Why Were Women in the 50s So Bored?

Why Were Women in the 50s So Bored?

Betty Friedan is the feminist who convinced women in the 1950s that being married, raising children, and being homemakers was boring and depressing. The problem is that the homemakers of the 50s grabbed ahold of her teaching hook, line, and sinker. They agreed with her! Homemaking was too easy for them. They didn’t feel productive. Dusting, vacuuming, loading the dishwasher, sending their children to public schools, and popping frozen dinners in the oven weren’t fulfilling them in any way. So along comes Betty with her cry of discontentment, and the women bought it and left their homes for greener pastures.

I am in the process of reading Rebekah Markle’s book “Eve in Exile.” It is excellent so far. I am hoping to make a few posts from it. This being the first one.

Here is a quote from her book:

“The women in the ’50s were not being actively oppressed like, for instance, women in Muslim cultures often are. They were, however, suffering under the soft oppression of not being thought capable of anything very impressive, challenging, or important. Housewives of the ’50s were expected to keep the house tidy, keep the children tidy, keep themselves tidy—and that pretty well covered it…The 1950s picture of an ideal housewife was one in which a woman’s intellect played no significant role. That truly is a suffocating position to be in, but if the women had wanted to change that, they could have done it by actually deciding to accomplish impressive, challenging, and important things…The women of the 50s genuinely needed to be liberated, that much is indisputable.”

Before the 50s, women’s work in the home was very time-consuming as she wrote. In order for their families to survive, they needed to work hard. They had no time for pity parties like the women in the 50s had. Now, that the women had all of the modern conveniences that made homemaking far easier, they became dissatisfied. Was it because their intellect played no significant role, as Rebekah wrote. Did they need to accomplish impressive, challenging, and important things? Did they really need to be liberated? (Now, to be fair to Rebekah, I haven’t read past this chapter, so I am just giving my opinion on these points.)

What did the women in the 1950s need? They had this radical feminist brainwashing them to believe that their lives were boring and oppressive. They needed more! What they needed were the older women teaching them the great value they had in their homes as help meets to their husbands, raising the next generation of godly offspring, and making their homes a haven for their families. They needed to be taught that these were God’s perfect will for them! They could still study their Bibles, read any books they wanted, and develop their minds rather than watching dead end soap operas and listening to lies from Betty.
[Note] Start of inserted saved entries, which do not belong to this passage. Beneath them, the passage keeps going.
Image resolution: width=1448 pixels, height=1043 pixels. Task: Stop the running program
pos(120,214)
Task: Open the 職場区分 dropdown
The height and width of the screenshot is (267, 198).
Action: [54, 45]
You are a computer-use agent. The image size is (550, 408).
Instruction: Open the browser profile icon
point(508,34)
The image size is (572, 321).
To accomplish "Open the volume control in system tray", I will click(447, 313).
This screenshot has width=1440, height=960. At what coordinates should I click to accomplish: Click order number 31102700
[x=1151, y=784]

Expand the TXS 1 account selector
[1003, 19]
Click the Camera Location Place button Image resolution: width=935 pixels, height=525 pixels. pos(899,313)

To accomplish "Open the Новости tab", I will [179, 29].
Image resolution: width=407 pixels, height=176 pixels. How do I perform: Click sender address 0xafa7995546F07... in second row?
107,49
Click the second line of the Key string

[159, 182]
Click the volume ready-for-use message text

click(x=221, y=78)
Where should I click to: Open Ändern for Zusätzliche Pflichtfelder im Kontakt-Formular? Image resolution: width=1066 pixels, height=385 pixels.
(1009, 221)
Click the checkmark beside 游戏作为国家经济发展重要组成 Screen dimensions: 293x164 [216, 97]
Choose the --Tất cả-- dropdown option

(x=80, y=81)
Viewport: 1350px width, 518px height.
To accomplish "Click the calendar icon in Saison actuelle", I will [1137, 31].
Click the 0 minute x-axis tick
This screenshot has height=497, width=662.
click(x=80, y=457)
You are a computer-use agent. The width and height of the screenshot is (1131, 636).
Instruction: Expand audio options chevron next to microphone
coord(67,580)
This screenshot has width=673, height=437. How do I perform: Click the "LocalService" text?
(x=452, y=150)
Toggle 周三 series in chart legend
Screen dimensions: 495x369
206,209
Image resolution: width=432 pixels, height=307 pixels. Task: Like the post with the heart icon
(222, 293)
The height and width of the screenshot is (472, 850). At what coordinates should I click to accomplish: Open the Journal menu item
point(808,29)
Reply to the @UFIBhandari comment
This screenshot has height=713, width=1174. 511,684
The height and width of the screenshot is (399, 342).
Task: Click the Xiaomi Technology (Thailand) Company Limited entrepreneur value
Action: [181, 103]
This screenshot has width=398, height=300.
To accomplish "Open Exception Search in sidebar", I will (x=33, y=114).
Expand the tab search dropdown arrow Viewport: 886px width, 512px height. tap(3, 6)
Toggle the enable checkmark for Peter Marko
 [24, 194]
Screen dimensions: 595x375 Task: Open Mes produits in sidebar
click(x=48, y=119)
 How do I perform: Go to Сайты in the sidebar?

Older women have failed the young women in many ways. The problem is that the older women of the 50s had no older women teaching them that godliness with contentment is great gain, to be thankful for the Lord’s many blessings poured upon them, and that the joy of the Lord is their strength. They weren’t taught to be thankful for running water and clean sanitation while they scrubbed the toilets. They weren’t taught to be thankful during each meal they prepared for the food the Lord had blessed them with. When they changed another dirty diaper, they should have given thanks for the precious life that the Lord had entrusted to them.

This is what the women in the 1950s needed. They needed to understand the value of their roles as wives, mothers, and homemakers. They needed to learn that whatever they did, they were to do all to the glory of God. They were just where God wanted them to be. Betty Friedan was just one of Satan’s agents convincing women to leave their posts, and sadly, the women believed and are still believing her.

Thus saith the LORD, Stand ye in the ways, and see, and ask for the old paths, where is the good way, and walk therein, and ye shall find rest for your souls.
Jeremiah 6:16

13 thoughts on “Why Were Women in the 50s So Bored?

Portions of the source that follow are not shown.